### Extract provided
______

With the Hawkeyes trailing Ohio State by one run in the ninth inning and down to their last strike against closer Trace Dempsey, Day, the No. 9 hitter, pulled a two-run homer into the lower deck in left at Target Field. Day flung his helmet and disappeared into a mob of teammates at the plate to celebrate Iowa's 3-2 victory, while a shaken Dempsey stood with his hand covering his mouth.
'I'm still in shock,” Day said about 20 minutes later. He looked it, too. Iowa's 12 home runs ranked last in the Big Ten, and Target Field yields few of them. Who expected the Hawkeyes to win a game this way?
'I was really happy for Nick,” Iowa Coach Rick Heller said. 'He's really toughing it out. He's playing in a lot of pain now. He sat out 10 days hoping it would get better, but it really didn't. We just said, you're a senior, if you can tolerate the pain, tough it out. That's what he's been doing.”

______

### Extracted data
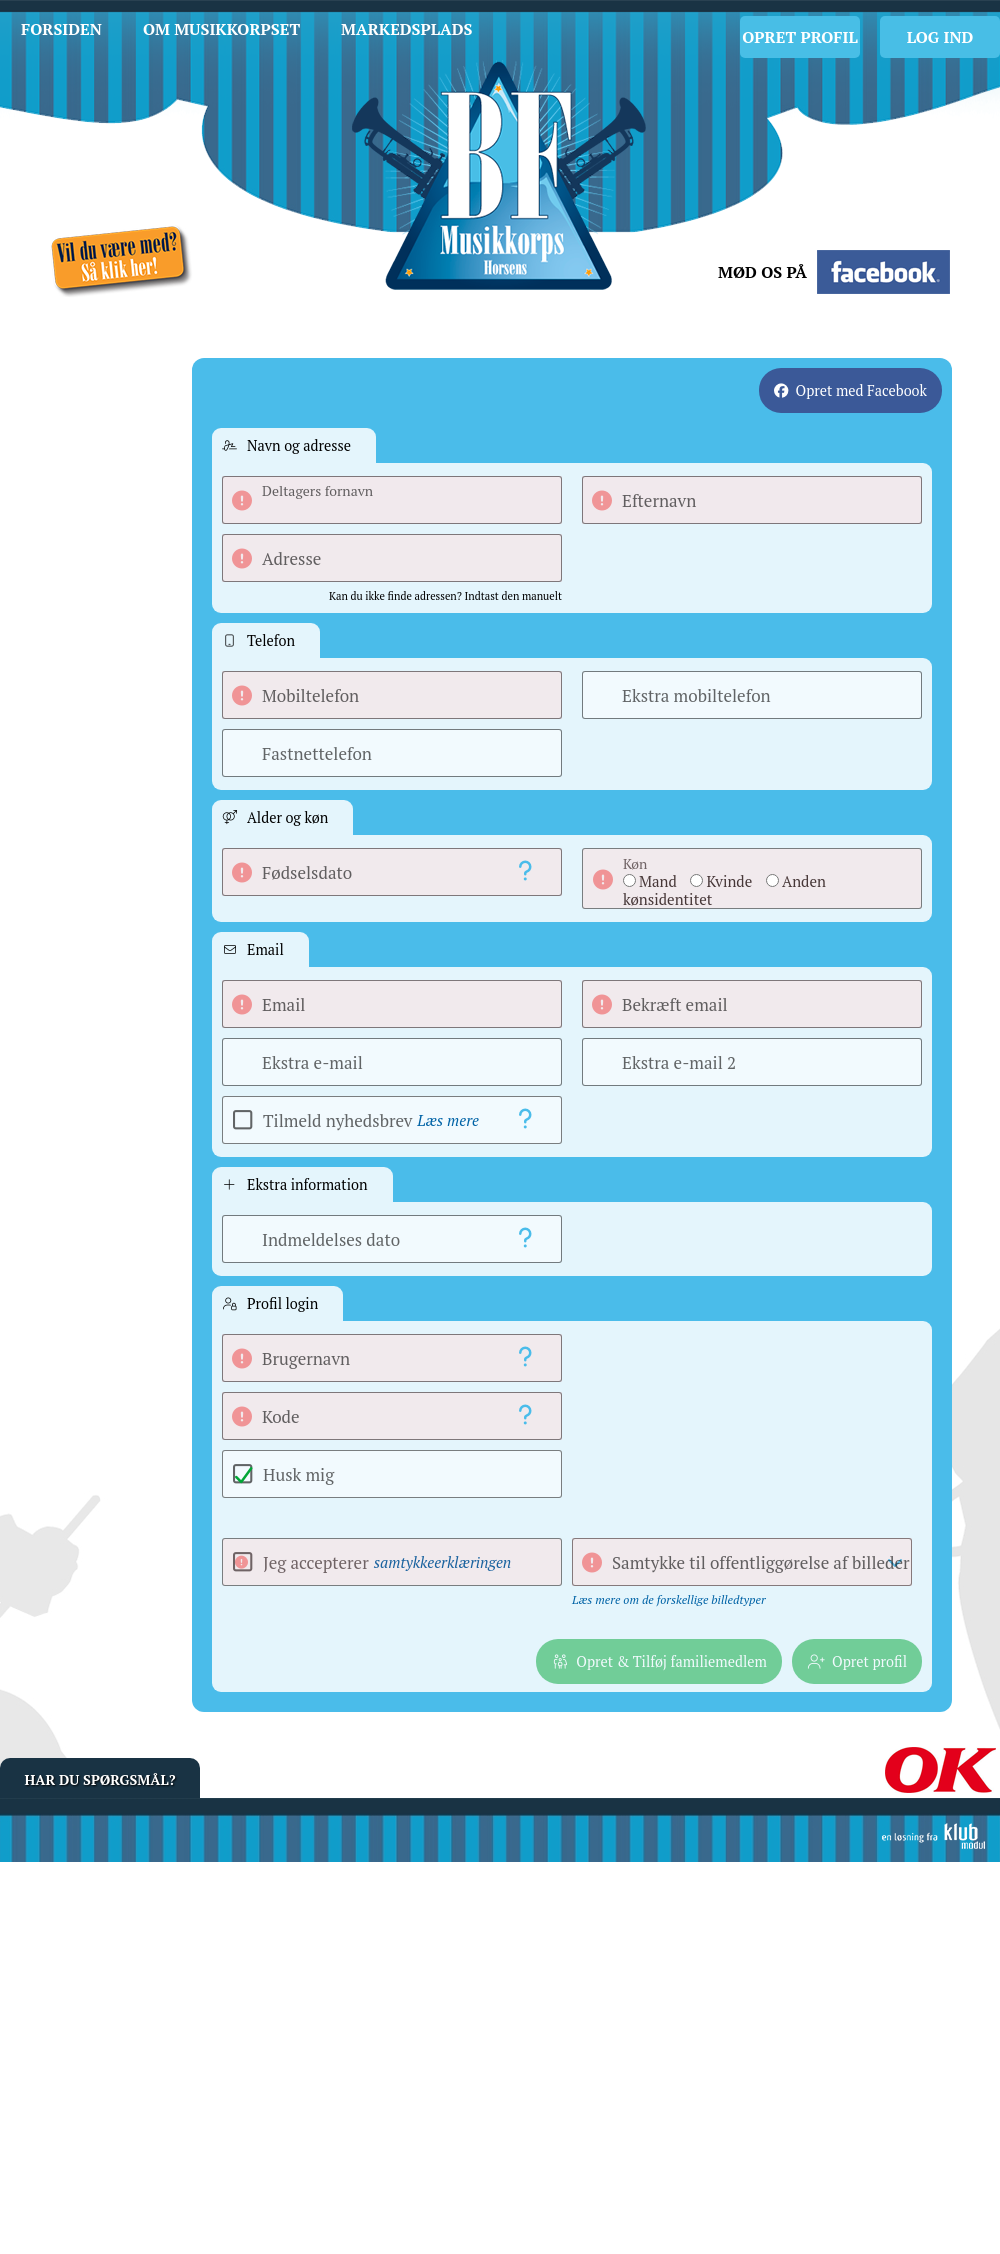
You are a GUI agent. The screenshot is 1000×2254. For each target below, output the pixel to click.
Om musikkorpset (221, 29)
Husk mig (298, 1474)
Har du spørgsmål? (100, 1779)
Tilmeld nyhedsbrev (371, 1120)
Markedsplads (406, 29)
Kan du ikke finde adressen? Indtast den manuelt (445, 596)
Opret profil (799, 37)
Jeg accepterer (387, 1562)
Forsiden (61, 29)
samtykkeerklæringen (443, 1562)
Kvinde (729, 881)
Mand (658, 881)
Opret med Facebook (861, 390)
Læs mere (448, 1120)
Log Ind (940, 37)
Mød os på (762, 272)
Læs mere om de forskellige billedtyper (669, 1599)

______

### Tasks to complete
A. What surnames appear in the baseball game story?
B. Answer these questions from the baseball game story:
(i) What was the final score of the game?
(ii) How many home runs did Iowa have, and where did that rank in the Big Ten?
(iii) How long did Nick sit out hoping his pain would get better?
The material has no connection to the baseball game story.

### Written answers
A. Day, Dempsey, Heller

B.
(i) Iowa won 3-2.
(ii) 12 home runs, which ranked last in the Big Ten.
(iii) 10 days.